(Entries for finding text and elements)
>>
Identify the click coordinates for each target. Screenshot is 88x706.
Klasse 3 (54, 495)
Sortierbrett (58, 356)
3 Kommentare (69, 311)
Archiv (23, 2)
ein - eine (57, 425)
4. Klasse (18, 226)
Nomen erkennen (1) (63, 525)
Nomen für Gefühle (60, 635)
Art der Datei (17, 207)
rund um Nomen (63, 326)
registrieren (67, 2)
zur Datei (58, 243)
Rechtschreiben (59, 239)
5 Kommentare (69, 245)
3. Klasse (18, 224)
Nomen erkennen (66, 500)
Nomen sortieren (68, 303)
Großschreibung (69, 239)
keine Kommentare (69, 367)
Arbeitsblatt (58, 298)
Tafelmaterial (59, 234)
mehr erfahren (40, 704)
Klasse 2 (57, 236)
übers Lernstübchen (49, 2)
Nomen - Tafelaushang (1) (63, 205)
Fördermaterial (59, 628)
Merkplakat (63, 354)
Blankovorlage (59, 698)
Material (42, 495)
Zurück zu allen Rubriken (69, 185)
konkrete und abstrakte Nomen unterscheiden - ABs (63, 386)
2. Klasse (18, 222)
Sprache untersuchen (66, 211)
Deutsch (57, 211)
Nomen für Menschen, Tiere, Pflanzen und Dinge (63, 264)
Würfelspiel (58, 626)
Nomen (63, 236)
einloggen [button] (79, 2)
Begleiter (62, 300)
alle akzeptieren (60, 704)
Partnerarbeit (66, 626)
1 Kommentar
<<
TASK BRIEF: Reproduce every one of the lines above word for word, from first to last.

RESULT FOR THIS EXERCISE:
Identify the click coordinates for each target. Screenshot is 88x706.
Klasse 3 (54, 495)
Sortierbrett (58, 356)
3 Kommentare (69, 311)
Archiv (23, 2)
ein - eine (57, 425)
4. Klasse (18, 226)
Nomen erkennen (1) (63, 525)
Nomen für Gefühle (60, 635)
Art der Datei (17, 207)
rund um Nomen (63, 326)
registrieren (67, 2)
zur Datei (58, 243)
Rechtschreiben (59, 239)
5 Kommentare (69, 245)
3. Klasse (18, 224)
Nomen erkennen (66, 500)
Nomen sortieren (68, 303)
Großschreibung (69, 239)
keine Kommentare (69, 367)
Arbeitsblatt (58, 298)
Tafelmaterial (59, 234)
mehr erfahren (40, 704)
Klasse 2 (57, 236)
übers Lernstübchen (49, 2)
Nomen - Tafelaushang (1) (63, 205)
Fördermaterial (59, 628)
Merkplakat (63, 354)
Blankovorlage (59, 698)
Material (42, 495)
Zurück zu allen Rubriken (69, 185)
konkrete und abstrakte Nomen unterscheiden - ABs (63, 386)
2. Klasse (18, 222)
Sprache untersuchen (66, 211)
Deutsch (57, 211)
Nomen für Menschen, Tiere, Pflanzen und Dinge (63, 264)
Würfelspiel (58, 626)
Nomen (63, 236)
einloggen [button] (79, 2)
Begleiter (62, 300)
alle akzeptieren (60, 704)
Partnerarbeit (66, 626)
1 Kommentar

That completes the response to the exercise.